For much of its history, New Babylon has been a forgotten film.
It was the last production of Grigori Kozintsev and Leonid Trauberg’s
“Factory of the Eccentric Actor”, and due to a disastrous premiere
it was also their first major box office failure.
Dismissed as “Formalist” even by its own directors, for many years
the film was known abroad only through its shortest version - a
European and USA export edit of approx 1900 metres - without Shostakovich’s
score which hitherto had never been recorded. It was only in 1975,
shortly after the composer’s death, that the Gosfilmofond archive
in Moscow released a more complete print of 2,070 metres, with original
titles, and it was this version which has subsequently been presented
across the world with live orchestras performing the original score
that Shostakovich composed for it.
However, recent research has highlighted more problems in restoring
the film to its original form and synchronisation, notably due to
the aforementioned re-cut ordered by the Moscow Sovkino film production
factory head office. Hence, up to now, the only accurate performances
the film ever received were those in which the composer himself
played his piano score, accompanying the film at two preview screenings.
In all, at the last minute, 510 metres of the original 2,580 metres
of film were discarded, equating to 178 shots out of the original
1,349. In total 24% was cut from Act 1; 22% from Act 2; 36% was
cut from Act 3; 15% of Act 4 was cut; 7% was cut from Act 5 and
13% was cut from Act 8. Many shots were also moved within the film.
Attempts were made to re-edit the music to match, but were unsuccessful.

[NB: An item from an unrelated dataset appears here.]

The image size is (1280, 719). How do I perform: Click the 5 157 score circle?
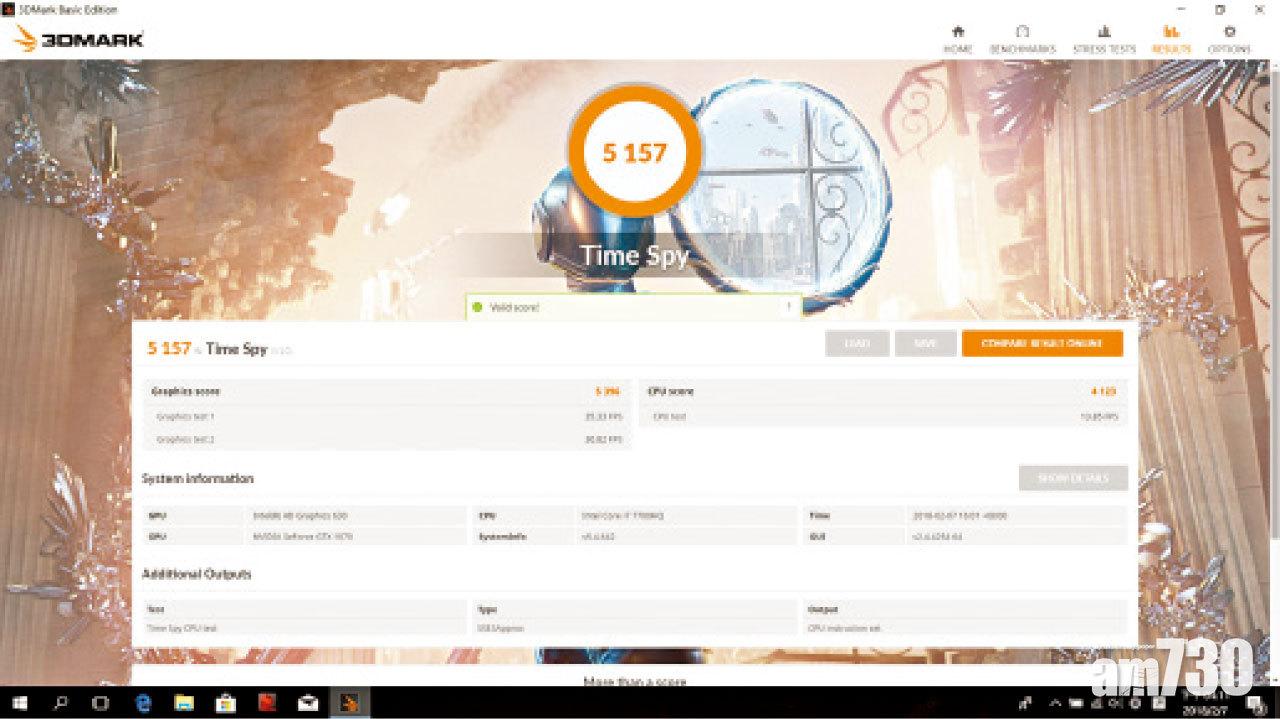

A widely reported comment in the visitor’s book at one cinema accused
the conductor “of being drunk tonight”.
The musicians responded by claiming that Shostakovich knew nothing
about music, the composer and his friends (such as Sollertinsky,
who had been asked by Shostakovich to support the viability of the
hastily recut and unfinished score in the open debate that ensued)
countered that the orchestra deliberately played badly so as to
sabotage the score because they were not receiving arrangement fees.
The music as a result was abandoned, the film was accompanied by
stock tunes – exactly the sort of thing the original score had been
commissioned to prevent - and the original innovative score lay
“lost” for over fifty years.
The full size English language reconstruction of New Babylon has
been restored using digital transfers of material from two incomplete
One, 2,070 metres, widely available through the Gosfilmofond archives
in Moscow and generally assumed to be the complete film - distributed
in Europe for over twenty years by Contemporary Films London and
more recently available on DVD.
The second, a unique 35mm German language print of 2,050 metres
kindly made available by the Cinémathèque Suisse who, through a
stroke of remarkable good fortune rare in film history, had preserved
their highly inflammable nitrate copy of the complete film, including
nearly all the footage cut just three weeks before the film’s scheduled
premiere, and which had been exported from the USSR for German distribution
in early 1929, and retitled Der Kampf um Paris.
The restoration work involved the re-editing of these materials
into their original order using as reference all three surviving
re-edits of the film so as to synchronise more accurately with Shostakovich’s
film score. New full size English language inter-titles, translated
from the Russian and German of the originals, were designed in Berthold
Block font to match the visual tone of the original Cyrillic. There
also existed at least two versions of the score – neither of which
readily matched the Gosfilmofond or the Cinémathèque Suisse original
Lost permanently however, is the original ending to the film, for
which music was also written and some of which has survived, recently
published by DSCH Editions as “fragments” in an appendix to the
2004 complete score.
Fortunately, a script extract of this missing finale was published
in the December 1928 issue of the Soviet film journal Sovetskii
Ekran and enables us to understand how Kozintsev, Trauberg and Shostakovich
originally intended their film to finish. In this, far from the
conclusion featuring the habitual triumphant exhortation of ‘Vive
La Commune’ while the music plays elements of the ‘Internationale’,
the soldier Jean is finally and ironically humiliated for one final
time. The admonition: ‘You’ll Get Used To It’ whilst in the background
Shostakovich’s music collapses onto itself in a grotesque collage
of the themes and melodies he had used so tellingly in this masterpiece
of Russian silent and early sound cinema.